_EXERCISE DIRECTIONS_
Once the line containing "Click the copy" is found in the data below, output that line and every line after it through the last, unchanged and with nothing else.

(Stored items from a collection)
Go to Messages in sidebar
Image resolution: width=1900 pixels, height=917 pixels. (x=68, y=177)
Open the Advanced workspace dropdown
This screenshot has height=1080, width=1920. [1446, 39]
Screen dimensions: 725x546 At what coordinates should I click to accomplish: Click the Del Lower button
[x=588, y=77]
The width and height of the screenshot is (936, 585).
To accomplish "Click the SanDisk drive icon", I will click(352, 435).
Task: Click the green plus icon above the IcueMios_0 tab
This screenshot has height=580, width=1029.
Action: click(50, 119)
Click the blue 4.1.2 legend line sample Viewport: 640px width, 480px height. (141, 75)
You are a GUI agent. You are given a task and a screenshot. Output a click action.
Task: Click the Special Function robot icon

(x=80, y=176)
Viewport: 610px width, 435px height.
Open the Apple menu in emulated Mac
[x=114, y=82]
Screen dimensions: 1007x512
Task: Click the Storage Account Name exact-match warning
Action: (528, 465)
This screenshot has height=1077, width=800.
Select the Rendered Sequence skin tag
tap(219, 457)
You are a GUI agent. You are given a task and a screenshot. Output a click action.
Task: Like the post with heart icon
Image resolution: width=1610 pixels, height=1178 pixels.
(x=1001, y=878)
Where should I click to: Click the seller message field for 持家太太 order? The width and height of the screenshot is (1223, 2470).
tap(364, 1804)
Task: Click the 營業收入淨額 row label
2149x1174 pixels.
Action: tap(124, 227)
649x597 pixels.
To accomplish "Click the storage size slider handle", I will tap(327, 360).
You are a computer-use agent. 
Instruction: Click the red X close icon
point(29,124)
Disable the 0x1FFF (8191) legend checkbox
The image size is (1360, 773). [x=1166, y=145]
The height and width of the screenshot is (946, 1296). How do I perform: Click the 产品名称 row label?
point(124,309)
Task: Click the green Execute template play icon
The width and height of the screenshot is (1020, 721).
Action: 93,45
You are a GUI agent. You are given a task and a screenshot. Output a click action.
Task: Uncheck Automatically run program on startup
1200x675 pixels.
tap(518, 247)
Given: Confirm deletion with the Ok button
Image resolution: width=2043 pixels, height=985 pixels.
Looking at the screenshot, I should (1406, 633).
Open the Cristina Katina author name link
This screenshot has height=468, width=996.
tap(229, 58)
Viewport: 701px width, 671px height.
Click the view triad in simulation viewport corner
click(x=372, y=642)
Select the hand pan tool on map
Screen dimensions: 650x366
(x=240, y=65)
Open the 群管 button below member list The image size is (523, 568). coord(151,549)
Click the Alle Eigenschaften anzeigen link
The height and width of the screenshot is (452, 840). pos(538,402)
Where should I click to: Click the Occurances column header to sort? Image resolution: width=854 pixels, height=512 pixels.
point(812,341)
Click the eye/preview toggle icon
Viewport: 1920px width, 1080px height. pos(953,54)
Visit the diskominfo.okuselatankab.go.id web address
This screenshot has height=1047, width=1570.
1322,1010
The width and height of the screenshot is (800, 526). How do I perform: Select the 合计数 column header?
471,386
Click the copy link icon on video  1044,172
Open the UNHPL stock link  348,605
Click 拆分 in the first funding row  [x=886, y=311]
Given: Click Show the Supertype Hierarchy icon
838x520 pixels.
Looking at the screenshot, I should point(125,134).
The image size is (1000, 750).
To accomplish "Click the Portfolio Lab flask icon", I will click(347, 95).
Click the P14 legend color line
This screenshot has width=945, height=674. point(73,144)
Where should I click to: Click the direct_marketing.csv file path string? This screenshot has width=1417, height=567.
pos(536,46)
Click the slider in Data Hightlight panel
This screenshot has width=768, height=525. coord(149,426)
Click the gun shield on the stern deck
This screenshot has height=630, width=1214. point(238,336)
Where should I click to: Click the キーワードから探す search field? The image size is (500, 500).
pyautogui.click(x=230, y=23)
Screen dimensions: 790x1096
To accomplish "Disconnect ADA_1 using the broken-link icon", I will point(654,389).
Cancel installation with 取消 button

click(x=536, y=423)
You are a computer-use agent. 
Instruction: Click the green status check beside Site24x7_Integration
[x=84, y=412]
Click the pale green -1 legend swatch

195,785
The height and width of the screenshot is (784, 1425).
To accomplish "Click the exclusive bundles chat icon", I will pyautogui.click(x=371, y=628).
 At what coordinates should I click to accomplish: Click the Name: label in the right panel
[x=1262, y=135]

_REPLY_
Click the copy link icon on video  1044,172
Open the UNHPL stock link  348,605
Click 拆分 in the first funding row  [x=886, y=311]
Given: Click Show the Supertype Hierarchy icon
838x520 pixels.
Looking at the screenshot, I should point(125,134).
The image size is (1000, 750).
To accomplish "Click the Portfolio Lab flask icon", I will click(347, 95).
Click the P14 legend color line
This screenshot has width=945, height=674. point(73,144)
Where should I click to: Click the direct_marketing.csv file path string? This screenshot has width=1417, height=567.
pos(536,46)
Click the slider in Data Hightlight panel
This screenshot has width=768, height=525. coord(149,426)
Click the gun shield on the stern deck
This screenshot has height=630, width=1214. point(238,336)
Where should I click to: Click the キーワードから探す search field? The image size is (500, 500).
pyautogui.click(x=230, y=23)
Screen dimensions: 790x1096
To accomplish "Disconnect ADA_1 using the broken-link icon", I will point(654,389).
Cancel installation with 取消 button

click(x=536, y=423)
You are a computer-use agent. 
Instruction: Click the green status check beside Site24x7_Integration
[x=84, y=412]
Click the pale green -1 legend swatch

195,785
The height and width of the screenshot is (784, 1425).
To accomplish "Click the exclusive bundles chat icon", I will pyautogui.click(x=371, y=628).
 At what coordinates should I click to accomplish: Click the Name: label in the right panel
[x=1262, y=135]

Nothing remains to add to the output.